A member of the Yurok Tribe, Adkins grew up watching his community’s land leased to lumber companies by the federal government—a consequence of the Dawes Act of 1887. This, along with stories he heard from his grandfather, inspired him to get involved in politics.

“He would always talk about how great FDR was, how things used to be so much better under the New Deal, and how they actually cared about Native American tribes,” said Adkins. “I got involved learning about that stuff.”

While the desire to make a difference was instilled in him at a young age, hardships Adkins faced as a teen made that difficult. This began when his parents sent him to boarding school for ninth grade. The school was one of the few remaining institutions established by the Bureau of Indian Affairs in the late 19th century to assimilate Native American children.

“It really felt like prison at times, never mind the feeling of being at a location that had been used by the federal government to commit cultural genocide,” said Adkins. “That was very frustrating to go through.”

When he returned home for the summer, Adkins was determined not to return to the school. But after a family argument ended with his father being arrested, his parents demanded that he do so. “I decided I would rather be homeless than go back,” he said.

Adkins spent the next few months bouncing between friends’ houses before making his way to the Cocoon House, a youth homeless shelter in Everett, Washington. After that he spent a year and a half moving again between friends’ homes.  Nevertheless, he was named vice president of the Washington State High School Democrats in 2015, volunteered with the Bernie Sanders’ campaign in 2016, and was selected to be a national delegate that summer.

By the time he entered college, Adkins had a clear idea of what he wanted in a school. “I wanted to do my own thing. I didn’t want to go a school where I was going to be one of 200 in a classroom having a lecture about political science,” he said.

Adkins found what he was looking for at Evergreen. He wasted no time getting involved on campus, becoming the director of legislative affairs for the Geoduck Student Union in his first year. He would hold that position for two additional years, serving as the school’s primary student lobbyist and amassing a wealth of legislative experience in the process.

“I learned far more about the legislative process from my first year than I think I ever would have at a traditional four-year university,” said Adkins. “It’s entirely different when you hear about how a bill becomes a law versus having to push a bill to be a law.”

During his time as a lobbyist, much of Adkins’ work has focused on helping young people escape from poverty and homelessness. “A lot of the time it’s not that they don’t succeed because they don’t want it enough. It’s that they don’t succeed because there are not enough tools out there,” he said.

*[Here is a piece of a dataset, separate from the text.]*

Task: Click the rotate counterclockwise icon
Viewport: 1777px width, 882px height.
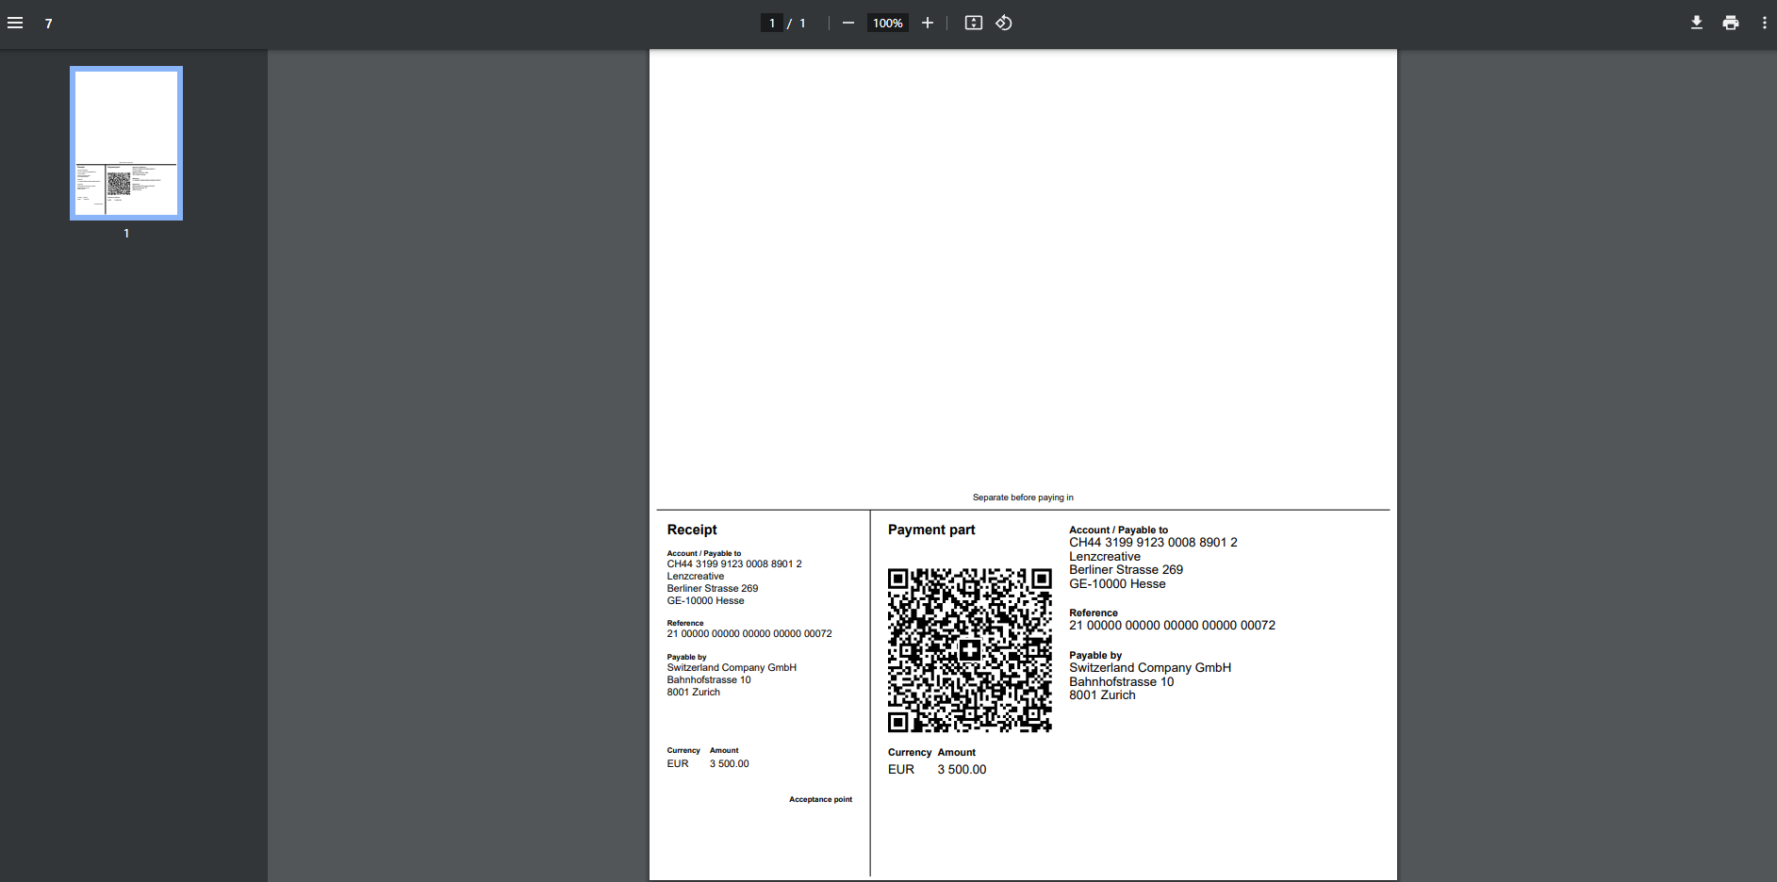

Adkins' political memorabilia

Adkins' political memorabilia on his bedroom wall, including a photo (left) of him with Governor Jay Inslee during the signing of Senate Bill 5800

On a wall in his bedroom, Adkins keeps pictures from bill signings. One such photograph, taken in May, shows Governor Jay Inslee signing Senate Bill 5800. That bill, which Adkins helped draft in 2017, establishes a pilot program at four Washington colleges which will provide important resources to homeless students and students who were in foster care when they graduated high school.

“Standing next to the governor and getting a pen from him that he signed it with, those are really great experiences to see how you can so easily make changes in your world, even coming from a disadvantaged background like myself,” said Adkins.

Of all the bills he’s been involved with, Adkins is perhaps most proud of his work on House Bill 2158, a major higher-education bill passed earlier this year. He worked personally to ensure that the bill allowed native tribes to contribute to the Washington State Opportunities Scholarship. He believes this will be “a major gamechanger for tribes,” since it essentially doubles the money available to them for scholarships.

Adkins dreams of one day being a state representative and hopes to become a role model for young people by proving to them that it is indeed possible to enact positive change in the world.

“I think a large part of it is needing to realize that you have power,” said Adkins. “Democracy is not a spectator sport. It’s really about who shows up and does these things.”